EXCERPTED TEXT
Plex or Jellyfin — which should an Indian home use?
Short answer: Jellyfin is 100% free and open-source, with no features locked behind a subscription. It is the better choice for most Indian homes that want local media streaming. Plex is more polished with a wider device ecosystem, but key features — mobile app sync, hardware transcoding acceleration, and remote streaming — require Plex Pass (₹1,200/year or ₹5,000 lifetime in India). For a family with a large local movie and TV library and basic streaming needs, Jellyfin on a low-cost repurposed PC is the most cost-efficient path.
How to build a home media server in India
NAS vs DIY PC — which fits India better?
A NAS (Network-Attached Storage) is a dedicated device designed to serve files over a home network. Synology (DS223j at ₹17,000–20,000 without drives) and QNAP (TS-233 at similar pricing) are the two dominant brands in India. NAS units are extremely energy efficient — 10–15W at idle, which at Indian electricity rates of ₹8–12/unit translates to ₹30–50/month. They are designed for 24/7 operation, have good drive failure monitoring, and run Plex or Jellyfin through their package managers. The trade-off: NAS processors (usually ARM or low-end Celeron — Intel's entry processor line) lack the hardware video transcoding power to convert 4K HEVC (a compressed video format) on the fly for older client devices. A DIY PC using a repurposed HP or Dell SFF desktop with an 8th-generation Intel Core i5 (supporting Intel Quick Sync — Intel's hardware video encoding/decoding engine) handles 4K hardware transcoding effortlessly. The DIY PC costs more to run (35–65W) but costs less to buy if you use existing or second-hand hardware.
Indian home network reality — wired vs Wi-Fi
Indian broadband connections (Jio Fiber, Airtel Xstream, ACT) have improved dramatically — 100–500 Mbps is common in urban areas. But the internal home network often lags behind: most Indian homes use a single ISP router with Wi-Fi 5 or Wi-Fi 6. For local media streaming at 4K bitrates (40–80 Mbps for HEVC 4K), Wi-Fi 5 is technically sufficient but vulnerable to interference from neighbouring networks in apartment buildings. Wired Ethernet (a physical cable connection) at 100 Mbps or 1 Gbps is far more reliable for a dedicated media server. If running a cable is not practical, a Powerline adapter (₹3,000–5,000 for a pair — uses the home's electrical wiring to carry network data) is a good middle ground. For related external storage context, see our notes on SSD vs HDD for backup which discusses drive trade-offs applicable to media server storage planning as well.

DATASET
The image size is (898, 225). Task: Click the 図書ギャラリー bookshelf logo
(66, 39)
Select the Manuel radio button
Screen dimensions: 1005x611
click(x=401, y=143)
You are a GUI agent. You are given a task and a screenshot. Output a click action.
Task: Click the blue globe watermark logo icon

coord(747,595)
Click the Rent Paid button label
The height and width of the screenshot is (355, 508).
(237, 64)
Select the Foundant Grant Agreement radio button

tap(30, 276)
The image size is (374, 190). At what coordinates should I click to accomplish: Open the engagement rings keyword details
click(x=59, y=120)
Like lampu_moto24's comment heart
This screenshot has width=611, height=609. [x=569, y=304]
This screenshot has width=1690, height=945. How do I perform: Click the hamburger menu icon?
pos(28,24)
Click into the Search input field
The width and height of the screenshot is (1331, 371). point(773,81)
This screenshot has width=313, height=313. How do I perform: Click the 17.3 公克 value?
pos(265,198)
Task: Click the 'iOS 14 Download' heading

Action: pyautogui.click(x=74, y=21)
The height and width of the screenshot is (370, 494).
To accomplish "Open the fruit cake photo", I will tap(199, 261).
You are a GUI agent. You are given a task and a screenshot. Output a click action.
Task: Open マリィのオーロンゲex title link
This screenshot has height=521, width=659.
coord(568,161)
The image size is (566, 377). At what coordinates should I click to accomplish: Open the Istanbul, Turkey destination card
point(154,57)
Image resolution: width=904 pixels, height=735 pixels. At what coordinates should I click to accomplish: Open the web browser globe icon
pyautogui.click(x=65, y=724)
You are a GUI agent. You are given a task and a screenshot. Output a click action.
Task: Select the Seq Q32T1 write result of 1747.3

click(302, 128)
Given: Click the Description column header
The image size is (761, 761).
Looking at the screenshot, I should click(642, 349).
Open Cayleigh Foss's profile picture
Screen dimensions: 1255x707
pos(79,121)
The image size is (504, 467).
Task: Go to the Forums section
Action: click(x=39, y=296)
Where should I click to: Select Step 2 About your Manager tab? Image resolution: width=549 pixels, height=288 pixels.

TASK STATEMENT
In the home media server text above, rewrite the paragraph beginning "Indian broadband connections" as a short bulleted list that keeps its main facts.

EXPECTED ANSWER
- Indian broadband (Jio Fiber, Airtel Xstream, ACT) has improved, with 100–500 Mbps common in urban areas.
- Home networks often lag behind: most homes use a single ISP router with Wi-Fi 5 or Wi-Fi 6.
- 4K HEVC streaming needs 40–80 Mbps. Wi-Fi 5 can handle it, but interference from neighboring networks in apartment buildings can disrupt it.
- Wired Ethernet at 100 Mbps or 1 Gbps is far more reliable for a dedicated media server.
- If running a cable isn't practical, a Powerline adapter pair (₹3,000–5,000), which carries data over the home's electrical wiring, is a good middle ground.